Pourquoi l’antibiorésistance me concerne-t-elle ?
Les médecins généralistes ainsi que les dentistes, gynécologues, dermatologues et autres spécialistes ont recours aux antibiotiques pour traiter une large gamme d’infections bactériennes, qui vont des moins sévères (cystites) aux plus critiques (pneumonies, méningites et infections du sang). Les infections peuvent affecter chacun d’entre nous, qu’on les contracte dans la vie quotidienne ou dans un hôpital ou un établissement de santé (infection nosocomiale). Elle peut aussi apparaître à la suite d’un accident ou lors de complications d’une maladie initialement non infectieuse.

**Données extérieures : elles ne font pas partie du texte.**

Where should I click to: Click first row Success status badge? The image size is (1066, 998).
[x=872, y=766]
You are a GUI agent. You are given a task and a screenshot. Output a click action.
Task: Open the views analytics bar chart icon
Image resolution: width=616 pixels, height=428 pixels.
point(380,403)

Environ un tiers des patients hospitalisés en Suisse reçoivent des antibiotiques. Ces médicaments sont en effet indispensables pour prévenir ou traiter des infections associées aux interventions chirurgicales ou aux complications d’une maladie ayant entraîné une hospitalisation. Les antibiotiques sont fréquemment utilisés pour traiter les infections qui suivent une chimiothérapie contre le cancer. Ils permettent des transplantations d’organes ou des traitements immunosuppresseurs pour soulager la souffrance liée à certaines maladies auto-immunes (p. ex. l’arthrite rhumatoïde ou la maladie de Crohn). Ils permettent aussi de traiter des complications de maladies fréquentes, telles que les ulcères du pied provoqués par le diabète.
Selon les dernières estimations, près de 1,3 million de personnes dans le monde meurent chaque année parce qu’elles ont été infectées par des bactéries résistantes aux antibiotiques. Sur la base de modélisations, on estime que 300 cas concernent la Suisse, et 133 000 l’Europe (Région européenne de l’OMS).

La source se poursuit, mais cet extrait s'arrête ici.